Much discussion currently centers on rising interest rates and the impact on bond mutual fund holdings in a 401k plan. The Federal Reserve has kept the Federal Funds rate at 0.25% since December 16, 2008 and has taken the position that until unemployment is below 6.5% or inflation is above 2%, no action will be taken to raise the Federal Funds rate. In addition to a Federal Funds rate that almost certainly has only one direction to go, which is up, currently the Fed is also providing “Quantitative Easing” or “QE.” On a monthly basis, the Federal Reserve has been purchasing $85 billion of bonds, of which $40 billion is agency mortgage-backed securities, and $45 billion of longer-term Treasury securities. This Quantitative Easing has artificially kept longer-term interest rates low, and provided most of the fuel to the housing recovery seen in the U.S. in the last year. The reality is that if this pace of asset repurchases slows or when it eventually stops, a steepening of the yield curve (higher interest-rate increases the farther out in maturity relative to shorter maturities) will be priced-in relatively quickly, negatively affecting a bond’s market value. Sounds horrible to a bond investor: losing money.
However, if you have a relatively long investing horizon as most participants do in a Qualified Retirement Plan or if you are entering retirement in a few years, there is some upside to rising rates.
- Coupon/interest/dividend payments will be higher on newly issued bonds. This will help the retirees and “savers” relying on relatively safe investments to gain more income in order to cover fixed expenses and/or grow principal.

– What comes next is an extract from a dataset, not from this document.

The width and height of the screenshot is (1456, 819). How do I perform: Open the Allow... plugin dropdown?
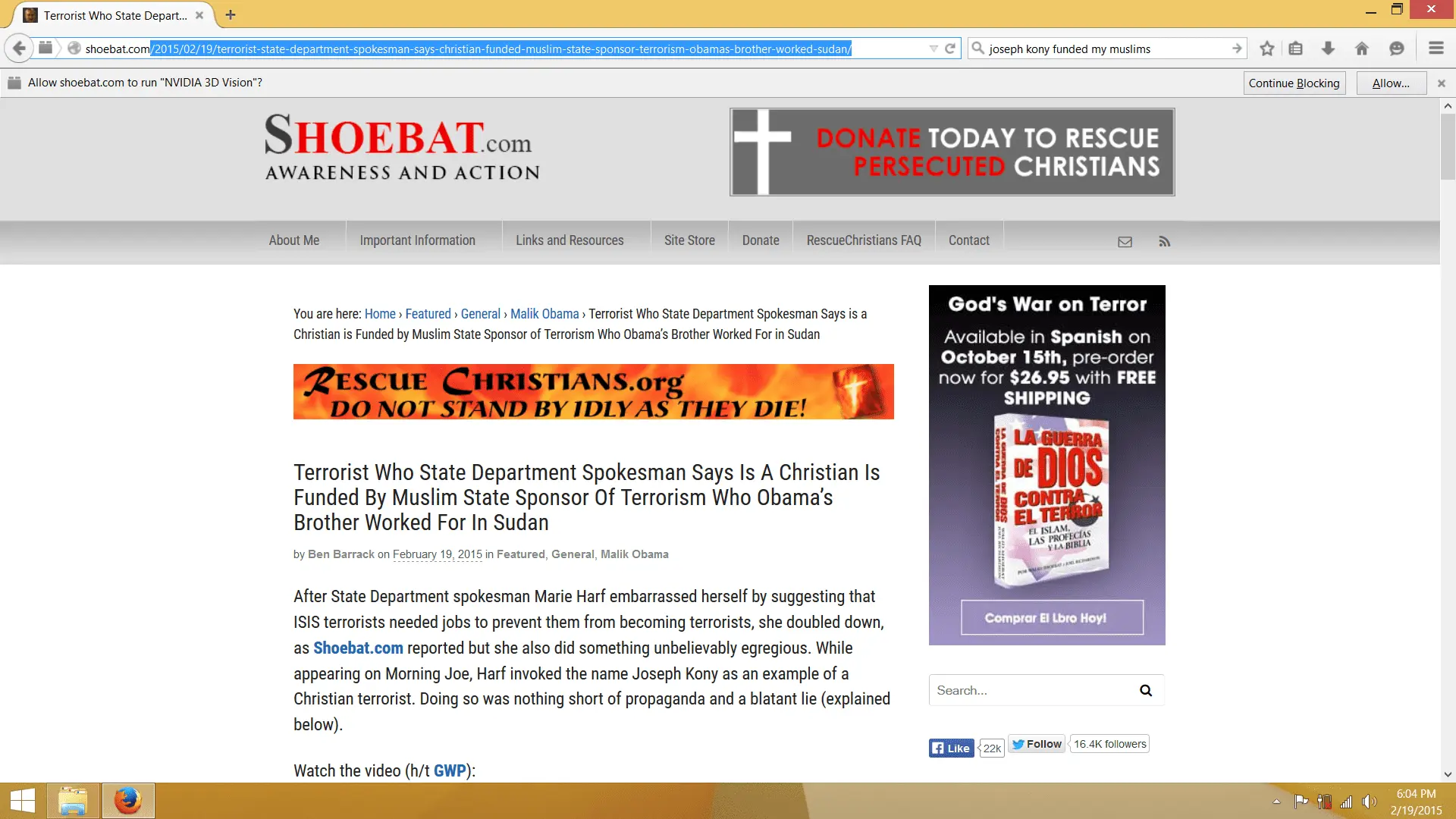pyautogui.click(x=1391, y=83)
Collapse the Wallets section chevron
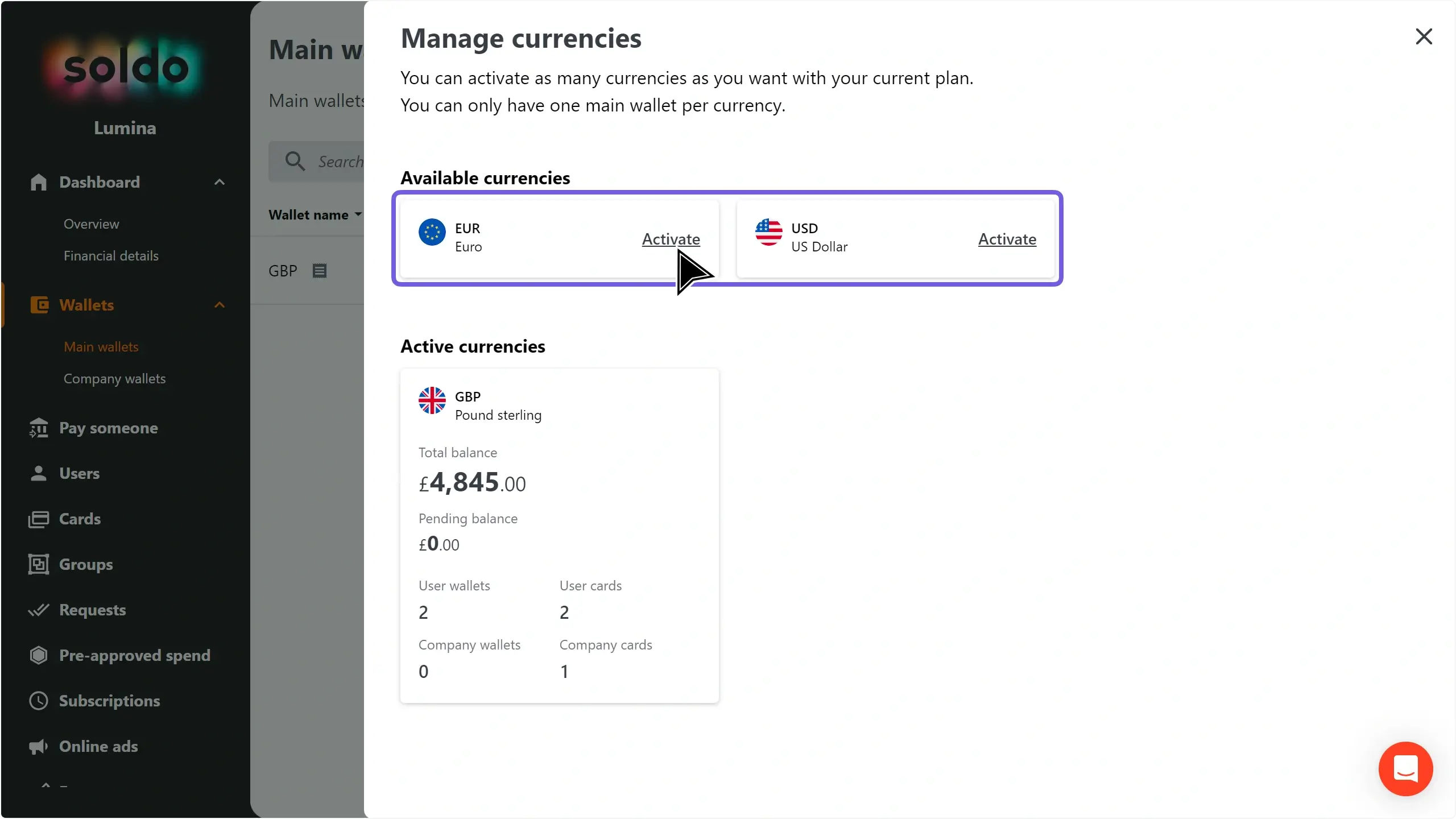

- Assuming the bond fund is set to reinvest dividends and capital gains, then each reinvestment is buying shares at a lower price because the rise in interest rates caused the value of the underlying bonds to fall. This is the principal advantage behind dollar cost averaging. Not only will the dollar amount of each payment be higher due to interest rates, but as the share balance grows, so will the payment, because as it is based off number of shares. This is the advantage known as compounding.
In summary, the most important thing to consider is that the recent negative performance of your bond fund holdings, which may continue into the near term future, has an upside: those bonds that have lost market value will return their principal or “par” upon maturity, unless default, and those dividends and capital gains reinvested over the period of negative returns will actually aid in long-term performance.